Task details
Transcribe the stretch of entries below from the line with "Blog (5, 2479)" through the line with "admin (172, 716)", exactly and with both ends included; leave out all other lines.

Dataset extract
Segment Open
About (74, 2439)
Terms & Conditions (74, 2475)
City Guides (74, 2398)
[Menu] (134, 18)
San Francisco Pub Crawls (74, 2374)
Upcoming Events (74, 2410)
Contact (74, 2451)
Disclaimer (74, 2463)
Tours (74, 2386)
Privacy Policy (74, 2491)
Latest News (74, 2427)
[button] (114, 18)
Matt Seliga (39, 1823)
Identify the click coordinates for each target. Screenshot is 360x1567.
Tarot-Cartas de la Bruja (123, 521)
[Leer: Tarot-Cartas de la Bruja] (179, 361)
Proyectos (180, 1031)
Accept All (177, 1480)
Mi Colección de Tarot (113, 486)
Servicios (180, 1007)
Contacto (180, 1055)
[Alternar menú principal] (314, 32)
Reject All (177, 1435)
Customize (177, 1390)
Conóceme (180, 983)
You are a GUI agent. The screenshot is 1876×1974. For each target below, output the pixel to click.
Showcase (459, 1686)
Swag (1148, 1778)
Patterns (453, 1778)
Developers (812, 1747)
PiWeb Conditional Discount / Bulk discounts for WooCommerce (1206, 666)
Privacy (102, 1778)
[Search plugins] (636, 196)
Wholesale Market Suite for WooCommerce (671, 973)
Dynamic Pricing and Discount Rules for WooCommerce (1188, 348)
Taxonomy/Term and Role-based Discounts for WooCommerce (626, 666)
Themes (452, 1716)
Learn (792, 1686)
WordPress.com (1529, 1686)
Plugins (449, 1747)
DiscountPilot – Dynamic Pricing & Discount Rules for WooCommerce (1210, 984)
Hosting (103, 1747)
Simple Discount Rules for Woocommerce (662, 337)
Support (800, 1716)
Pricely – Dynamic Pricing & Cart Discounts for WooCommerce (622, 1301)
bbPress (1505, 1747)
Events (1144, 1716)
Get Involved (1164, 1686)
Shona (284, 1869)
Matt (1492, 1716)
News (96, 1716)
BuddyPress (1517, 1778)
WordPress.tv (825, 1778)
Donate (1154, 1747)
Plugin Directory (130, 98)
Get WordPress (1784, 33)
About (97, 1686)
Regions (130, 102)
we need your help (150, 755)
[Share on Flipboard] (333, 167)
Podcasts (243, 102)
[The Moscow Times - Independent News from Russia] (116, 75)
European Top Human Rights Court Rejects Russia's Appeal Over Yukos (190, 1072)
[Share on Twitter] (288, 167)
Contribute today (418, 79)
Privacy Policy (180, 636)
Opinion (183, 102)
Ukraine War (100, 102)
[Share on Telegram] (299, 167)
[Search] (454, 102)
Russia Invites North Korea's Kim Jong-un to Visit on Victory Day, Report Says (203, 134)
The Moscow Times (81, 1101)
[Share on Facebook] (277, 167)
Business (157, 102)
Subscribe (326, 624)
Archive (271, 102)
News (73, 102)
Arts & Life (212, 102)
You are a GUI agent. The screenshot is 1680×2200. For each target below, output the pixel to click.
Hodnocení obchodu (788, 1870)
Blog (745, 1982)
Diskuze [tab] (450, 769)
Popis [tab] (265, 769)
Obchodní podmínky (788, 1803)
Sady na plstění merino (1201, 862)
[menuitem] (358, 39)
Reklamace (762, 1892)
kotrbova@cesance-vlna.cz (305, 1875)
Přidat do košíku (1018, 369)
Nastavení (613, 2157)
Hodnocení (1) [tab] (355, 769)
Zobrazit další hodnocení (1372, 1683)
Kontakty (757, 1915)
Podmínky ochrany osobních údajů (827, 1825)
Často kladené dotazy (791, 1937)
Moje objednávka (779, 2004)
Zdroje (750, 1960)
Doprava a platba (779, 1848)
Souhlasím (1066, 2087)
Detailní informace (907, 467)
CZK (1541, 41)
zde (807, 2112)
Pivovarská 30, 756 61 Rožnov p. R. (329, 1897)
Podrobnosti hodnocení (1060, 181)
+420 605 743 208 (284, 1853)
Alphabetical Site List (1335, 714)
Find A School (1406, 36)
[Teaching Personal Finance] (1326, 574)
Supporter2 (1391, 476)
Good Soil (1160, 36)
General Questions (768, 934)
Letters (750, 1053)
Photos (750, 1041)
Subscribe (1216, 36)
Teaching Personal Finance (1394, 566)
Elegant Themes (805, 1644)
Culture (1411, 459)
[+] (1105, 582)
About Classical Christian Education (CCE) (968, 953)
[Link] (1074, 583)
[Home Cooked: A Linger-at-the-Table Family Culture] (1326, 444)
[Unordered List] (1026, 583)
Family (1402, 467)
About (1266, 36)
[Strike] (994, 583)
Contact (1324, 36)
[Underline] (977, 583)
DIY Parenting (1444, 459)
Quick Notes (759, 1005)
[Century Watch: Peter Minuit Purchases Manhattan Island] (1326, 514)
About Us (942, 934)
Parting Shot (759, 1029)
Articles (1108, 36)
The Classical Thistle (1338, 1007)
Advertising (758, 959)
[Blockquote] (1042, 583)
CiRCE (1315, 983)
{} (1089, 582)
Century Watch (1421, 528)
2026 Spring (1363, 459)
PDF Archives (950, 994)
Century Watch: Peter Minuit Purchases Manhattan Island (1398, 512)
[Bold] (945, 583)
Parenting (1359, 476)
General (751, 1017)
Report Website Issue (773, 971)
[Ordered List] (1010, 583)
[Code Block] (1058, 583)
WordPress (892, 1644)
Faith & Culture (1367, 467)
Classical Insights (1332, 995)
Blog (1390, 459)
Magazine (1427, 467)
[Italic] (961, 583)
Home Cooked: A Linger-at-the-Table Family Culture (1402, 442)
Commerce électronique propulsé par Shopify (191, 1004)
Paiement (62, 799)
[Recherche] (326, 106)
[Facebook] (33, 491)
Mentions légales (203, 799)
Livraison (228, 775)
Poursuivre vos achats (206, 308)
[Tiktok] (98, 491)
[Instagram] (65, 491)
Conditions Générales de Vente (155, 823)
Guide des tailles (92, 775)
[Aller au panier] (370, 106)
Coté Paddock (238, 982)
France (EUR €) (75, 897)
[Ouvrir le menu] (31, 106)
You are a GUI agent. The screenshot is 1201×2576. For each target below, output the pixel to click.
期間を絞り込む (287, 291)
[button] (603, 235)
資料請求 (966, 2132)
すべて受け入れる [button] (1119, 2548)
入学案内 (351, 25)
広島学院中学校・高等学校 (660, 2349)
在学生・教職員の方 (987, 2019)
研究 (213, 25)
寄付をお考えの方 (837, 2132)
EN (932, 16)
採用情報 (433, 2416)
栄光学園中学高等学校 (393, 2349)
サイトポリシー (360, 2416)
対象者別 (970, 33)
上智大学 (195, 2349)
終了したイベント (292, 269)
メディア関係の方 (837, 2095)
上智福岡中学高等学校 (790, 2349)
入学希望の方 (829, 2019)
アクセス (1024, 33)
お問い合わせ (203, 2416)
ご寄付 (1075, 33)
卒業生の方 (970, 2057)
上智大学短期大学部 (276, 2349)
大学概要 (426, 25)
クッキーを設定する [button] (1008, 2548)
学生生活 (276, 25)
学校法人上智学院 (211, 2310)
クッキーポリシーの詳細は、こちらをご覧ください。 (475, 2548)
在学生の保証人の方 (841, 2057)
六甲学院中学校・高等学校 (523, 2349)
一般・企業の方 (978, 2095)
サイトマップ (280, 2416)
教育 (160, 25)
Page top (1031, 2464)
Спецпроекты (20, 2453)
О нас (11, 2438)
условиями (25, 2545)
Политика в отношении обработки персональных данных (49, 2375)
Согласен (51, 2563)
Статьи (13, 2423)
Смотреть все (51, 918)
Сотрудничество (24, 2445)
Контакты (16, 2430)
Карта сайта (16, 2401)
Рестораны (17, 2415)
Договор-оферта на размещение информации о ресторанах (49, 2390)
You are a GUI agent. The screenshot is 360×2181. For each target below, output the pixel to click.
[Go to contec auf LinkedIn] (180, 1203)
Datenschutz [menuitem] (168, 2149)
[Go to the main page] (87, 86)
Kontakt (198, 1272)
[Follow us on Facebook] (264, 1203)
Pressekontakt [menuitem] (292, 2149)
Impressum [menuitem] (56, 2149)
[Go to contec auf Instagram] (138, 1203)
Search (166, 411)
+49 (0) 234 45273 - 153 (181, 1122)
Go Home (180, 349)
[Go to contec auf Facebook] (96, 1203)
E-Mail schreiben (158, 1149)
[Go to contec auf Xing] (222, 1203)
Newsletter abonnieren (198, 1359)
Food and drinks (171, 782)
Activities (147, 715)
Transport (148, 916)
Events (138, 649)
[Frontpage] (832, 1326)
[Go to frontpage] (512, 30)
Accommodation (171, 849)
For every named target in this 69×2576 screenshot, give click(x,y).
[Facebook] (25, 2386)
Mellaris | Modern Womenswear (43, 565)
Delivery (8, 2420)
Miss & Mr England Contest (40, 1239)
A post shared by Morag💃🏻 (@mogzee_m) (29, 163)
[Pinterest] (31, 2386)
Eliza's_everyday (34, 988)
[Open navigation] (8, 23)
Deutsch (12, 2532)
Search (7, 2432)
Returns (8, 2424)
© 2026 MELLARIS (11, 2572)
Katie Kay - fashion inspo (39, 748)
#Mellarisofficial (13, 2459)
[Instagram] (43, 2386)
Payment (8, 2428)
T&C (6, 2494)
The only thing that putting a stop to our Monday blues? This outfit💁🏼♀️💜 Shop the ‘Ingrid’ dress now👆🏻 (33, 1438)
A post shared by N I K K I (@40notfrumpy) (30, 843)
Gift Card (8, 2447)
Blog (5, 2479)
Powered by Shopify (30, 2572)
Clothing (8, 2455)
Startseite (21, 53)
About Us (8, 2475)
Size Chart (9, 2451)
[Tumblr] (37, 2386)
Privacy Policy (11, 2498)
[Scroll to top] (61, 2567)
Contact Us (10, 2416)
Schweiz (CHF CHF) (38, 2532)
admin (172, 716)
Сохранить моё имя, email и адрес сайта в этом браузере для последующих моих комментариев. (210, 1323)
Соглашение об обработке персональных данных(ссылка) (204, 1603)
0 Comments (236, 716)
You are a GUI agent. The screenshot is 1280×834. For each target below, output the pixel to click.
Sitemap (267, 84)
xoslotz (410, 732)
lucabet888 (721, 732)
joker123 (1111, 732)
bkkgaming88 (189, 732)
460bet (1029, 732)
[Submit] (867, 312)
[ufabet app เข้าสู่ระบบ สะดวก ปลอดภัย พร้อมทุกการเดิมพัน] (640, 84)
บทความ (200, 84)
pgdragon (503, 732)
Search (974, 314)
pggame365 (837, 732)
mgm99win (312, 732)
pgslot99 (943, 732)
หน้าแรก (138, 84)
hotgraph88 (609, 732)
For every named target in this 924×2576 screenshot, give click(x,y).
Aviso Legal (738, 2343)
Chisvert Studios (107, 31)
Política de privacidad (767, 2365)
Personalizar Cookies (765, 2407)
Segment Closed
Written solution
Blog (5, 2479)
Powered by Shopify (30, 2572)
Clothing (8, 2455)
Startseite (21, 53)
About Us (8, 2475)
Size Chart (9, 2451)
[Tumblr] (37, 2386)
Privacy Policy (11, 2498)
[Scroll to top] (61, 2567)
Contact Us (10, 2416)
Schweiz (CHF CHF) (38, 2532)
admin (172, 716)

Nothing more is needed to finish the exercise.